I used to have a life. It is gone. Can you imagine that? Everything that you knew, everything that made up your day – gone. Now, I have a new life, but it does not resemble my old life.
I used to have a job, several jobs actually. They are gone, buildings disappeared into piles of rubble and patients disappeared to the countryside. Now, I have a new job, but it does not resemble my old job.
I used to have friends. They are gone: dead, injured, or evacuated. Now, I have new friends, friends that I love, but they do not resemble my old friends.
I used to have a home. It’s gone, replaced by a dormitory for relief workers and a storage room constantly filling and emptying. I have a home, but it does not resemble my old home.
I used to have a community. It is gone, shattered by death, fear, forced evacuation, and insecurity. Now, I have a new community, made of amazing neighbors and little children, but it does not resemble my old community.
My new life is strange. It is different. It is not what I expected my life to look like as a 24 year old single white woman alone in Haiti. Yet, for all its strangeness, this new life is a good one. I am more connected to the community of Delmas 91 than I would ever have become had the quake not occurred. My new friends are people that I would never have befriended had the quake not occurred. My new job and my new home, as hectic as they are, fit me, my experiences and my personality.

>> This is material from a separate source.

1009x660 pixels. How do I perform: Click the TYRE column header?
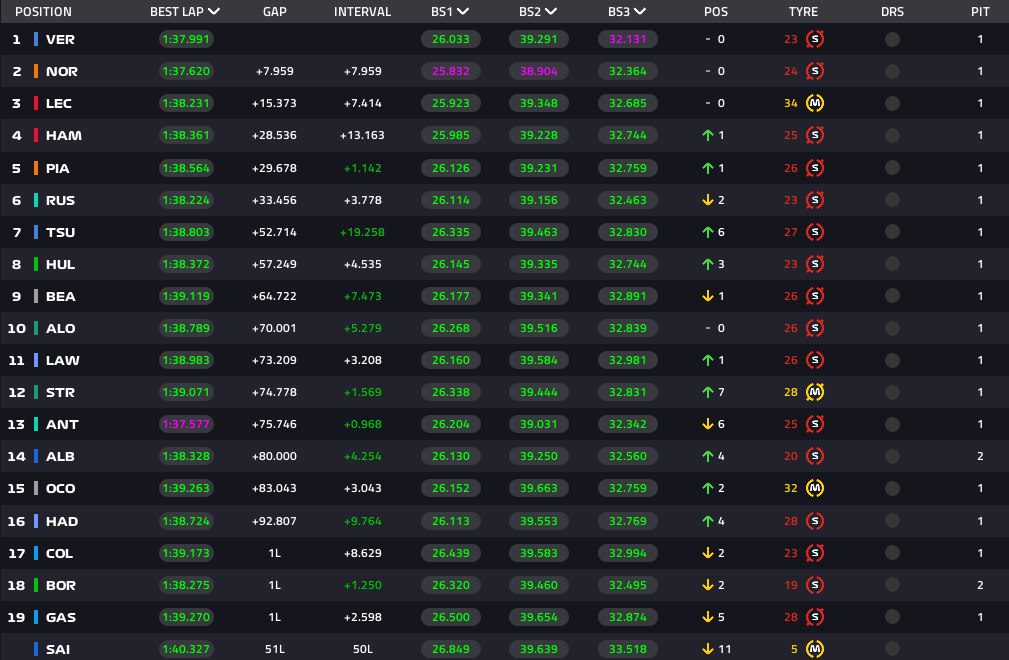tap(803, 12)
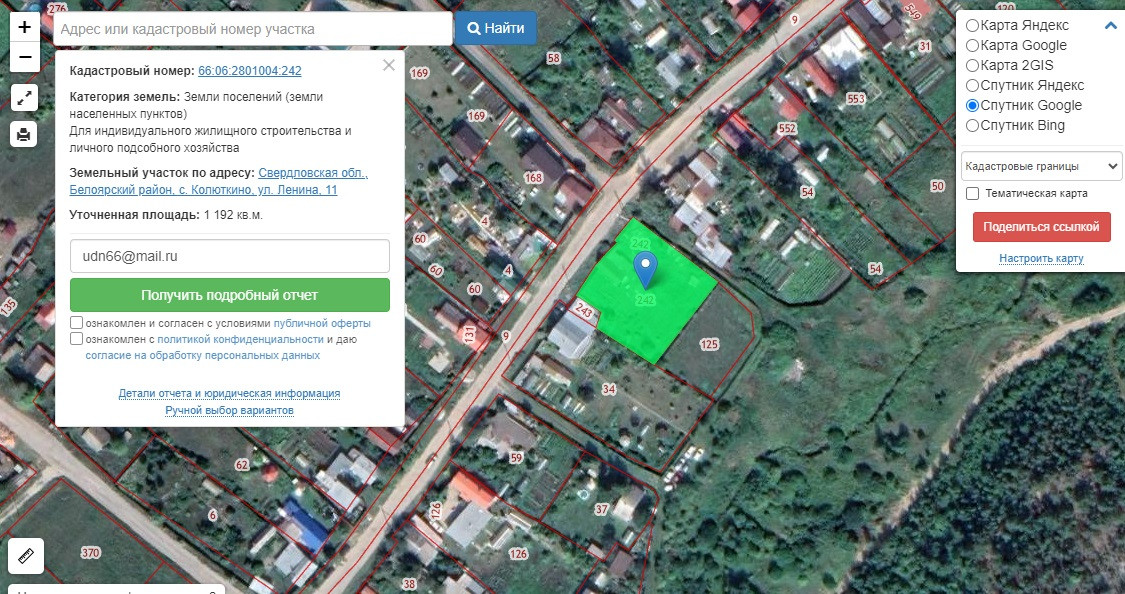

I am still reeling from the emotional and spiritual toll of all that I have seen and done in the past 3 weeks. There is so much to process and so much to forget. Some things are a total blur; others are branded into my memory and will always be there. I wish I could forget them.
A dump truck full of corpses driving past me. The sinking feeling in my stomach when I looked at that woman with crushed legs and told the men to cover her back up, there was nothing I could do for her. Standing at the edge of a massive refugee camp and feeling too exhausted to treat a single patient. The smell of rotting bodies emanating from collapsed buildings. Lying on a pad on the floor as the building shook from aftershocks and assuring Bill that everything would be OK even though my heart was beating a mile a minute. The panicked screams on the streets of Delmas and the cloud of dust that cloaked the city. Watching TiPatrick shiver and thinking, “He’s going to die tonight because I was not more experienced.” The look of death on a little boy’s face after he was rescued from his home only to die 10 minutes later in his mother’s arms. My bloody hands at dawn after that never-ending first night.
It happened. An earthquake hit Haiti and my life vanished. But I am alive. I am unharmed. And I have work to do. Lots of work to do. So I embrace this new life and step forward, one dusty, tired step at a time.